[What this task involves]
The response consists of the lines from the start of the material below through the line holding "Click the label cell beside the timestamp", repeated word for word and without pictures.

(Extracted data begins)

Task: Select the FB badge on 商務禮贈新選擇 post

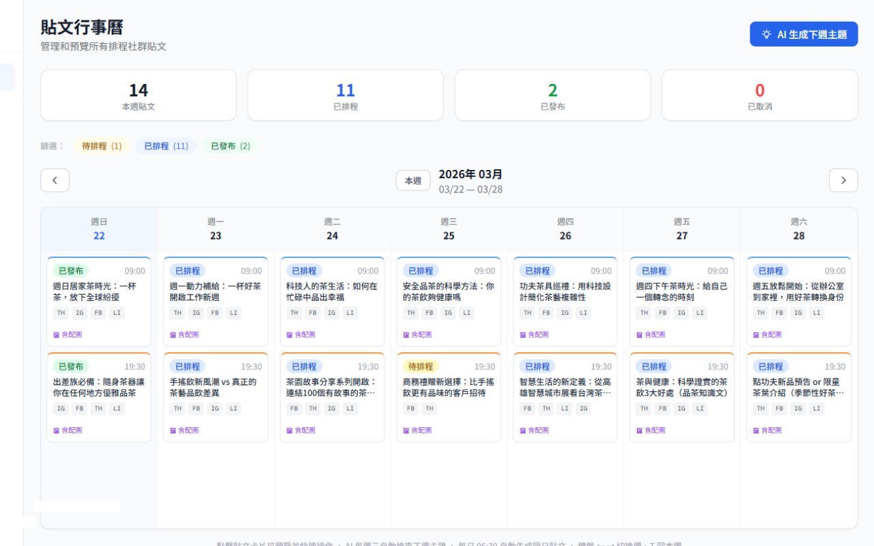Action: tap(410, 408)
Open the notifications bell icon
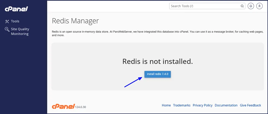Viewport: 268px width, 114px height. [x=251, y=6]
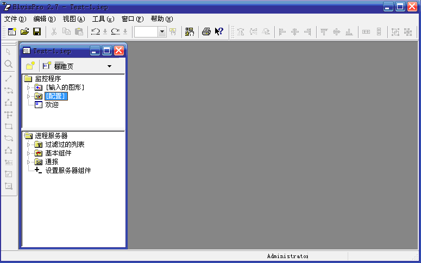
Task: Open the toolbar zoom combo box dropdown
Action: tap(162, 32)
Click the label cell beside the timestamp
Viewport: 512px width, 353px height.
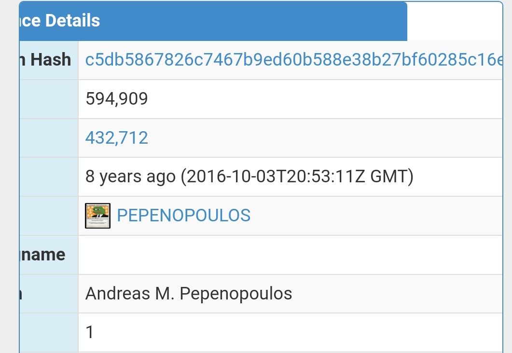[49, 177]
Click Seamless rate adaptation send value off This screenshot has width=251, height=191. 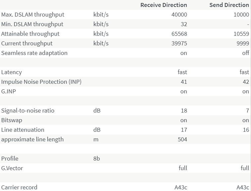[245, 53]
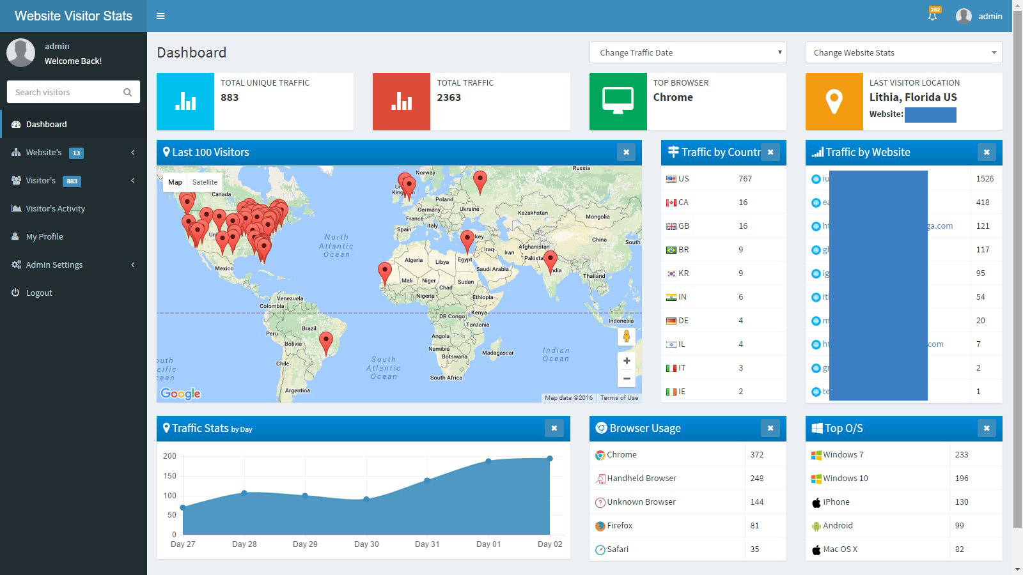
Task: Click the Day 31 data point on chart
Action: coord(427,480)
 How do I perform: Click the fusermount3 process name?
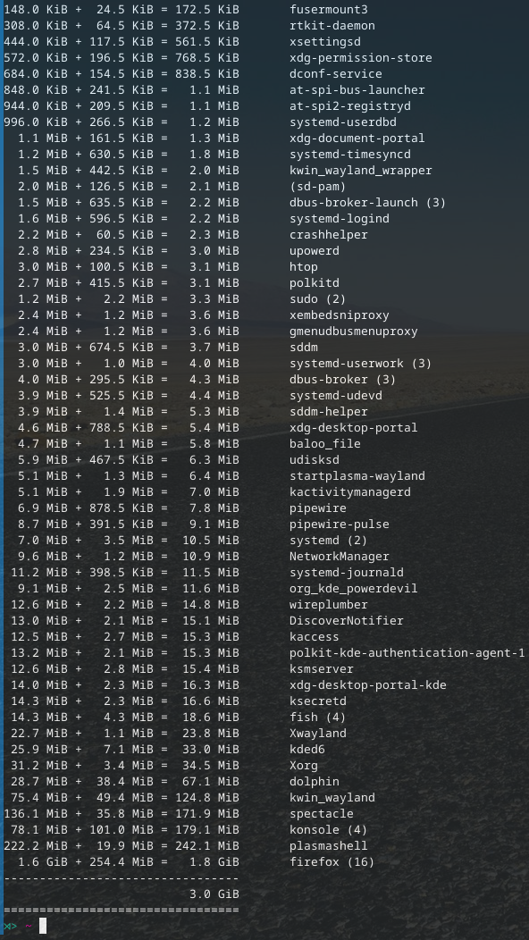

(Extracted data ends)

[Your solution]
Task: Select the FB badge on 商務禮贈新選擇 post

Action: tap(410, 408)
Open the notifications bell icon
Viewport: 268px width, 114px height. [x=251, y=6]
Task: Open the toolbar zoom combo box dropdown
Action: tap(162, 32)
Click the label cell beside the timestamp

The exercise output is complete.